Phase III, le bâtiment F12
L’emprise du sondage n’a permis que de dégager très partiellement deux pièces d’un bâtiment dont les fondations ont une largeur de 0,65 m pour une profondeur de 0,40 m. Elles sont construites en petits blocs bien taillés en pierres meulières calcaire et grès. Les murs étaient montés en bois et torchis et la toiture en tuile. La pièce la plus ancienne est datable par une couche, remaniée lors de la construction, après le début du IIème s. ap. J.C.

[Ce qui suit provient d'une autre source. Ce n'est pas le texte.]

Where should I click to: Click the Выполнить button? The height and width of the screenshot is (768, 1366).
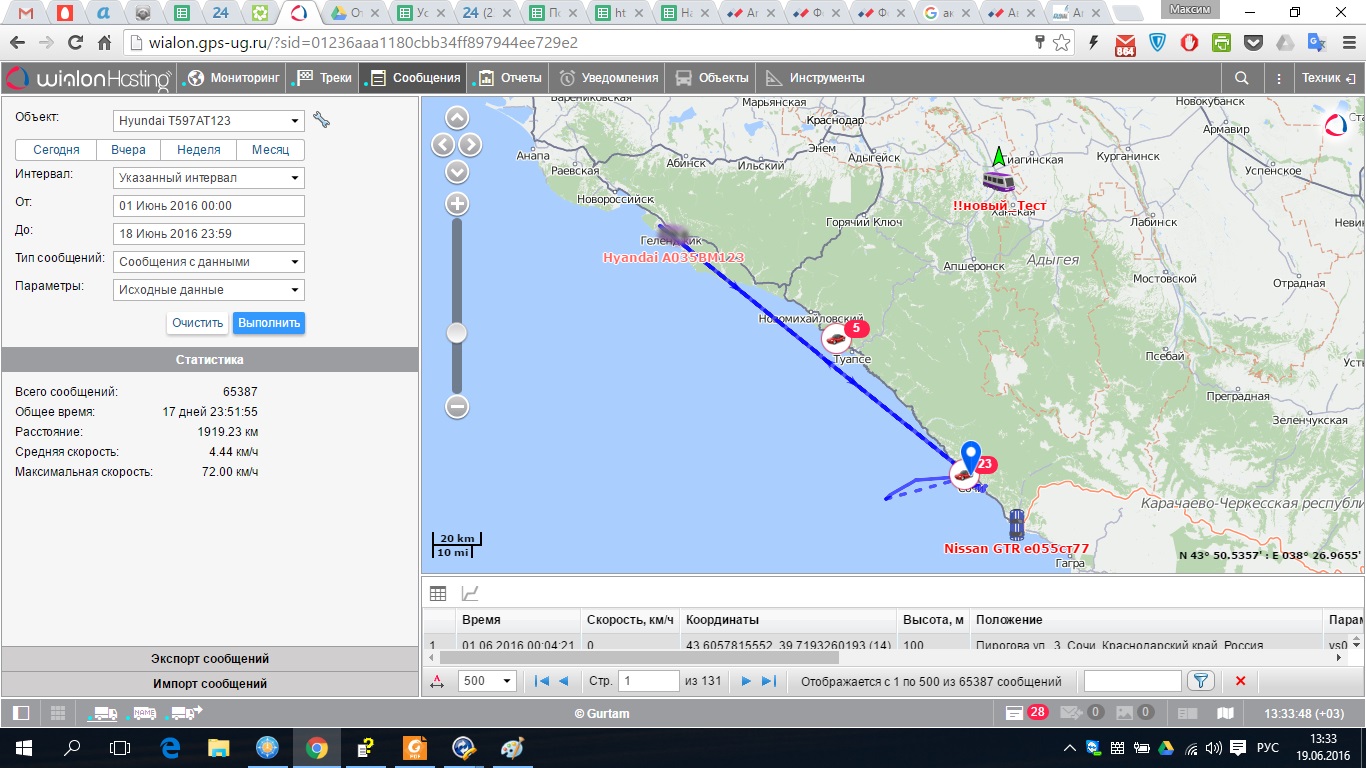click(x=268, y=323)
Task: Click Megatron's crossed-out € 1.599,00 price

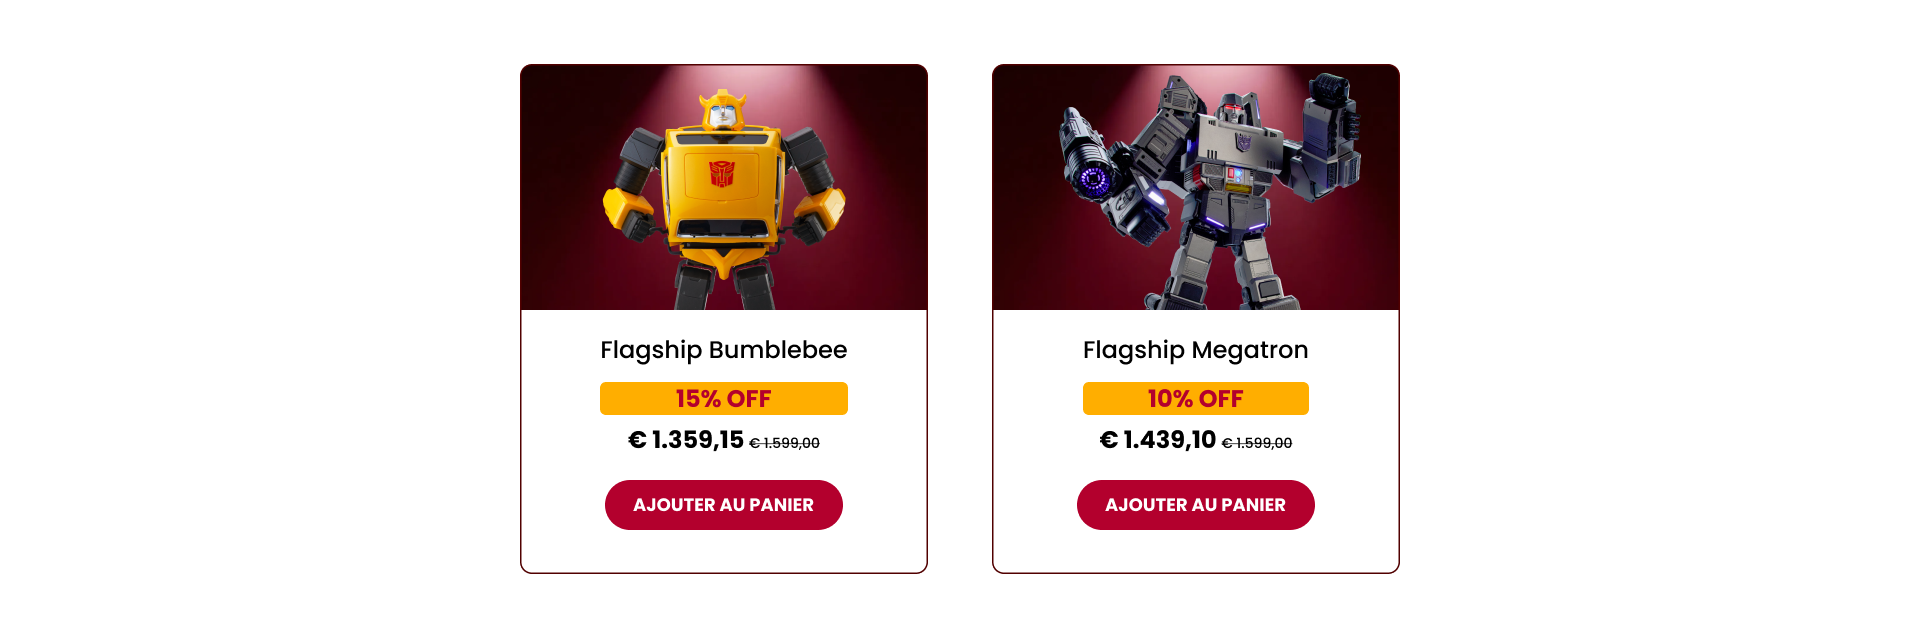Action: (x=1257, y=443)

Par la suite on accole une nouvelle pièce et c’est peut-être à cette époque que l’on comble le fossé F29 de la voie et qu’on le recouvre d’un sol de cailloutis. Cela permet au bâtiment d’avoir un lien direct avec la voie. La stratigraphie de cette pièce était bien conservée avec un sol de cailloutis et un niveau d’occupation qui a livré un important mobilier d’harnachement et de char en fer, ainsi qu’une herminette. Un niveau de tuiles en place dû à l’éboulement de la toiture fermait l’ensemble. Comme le prouvent les unités stratigraphiques riches en charbon de bois et la paroi de torchis éboulée du mur Sud, l’édifice a été détruit par un incendie au cours du IIIème s. ap. J.C.
Pour conclure
L’ensemble des structures mises au jour est organisé et est peut être mis en relation avec la voie. Avec les indices archéologiques environnants l’opération sur Touquin, c’est tout un réseau de voies qui est mis au jour. Cet ensemble d’axes permet de comprendre l’organisation spatiale de la période gauloise à l’époque moderne sur une micro-région. En 2012 une nouvelle opération aura lieu sur ce site afin de dresser un plan et d’établir une chronologie du bâtiment F12 et de la structure.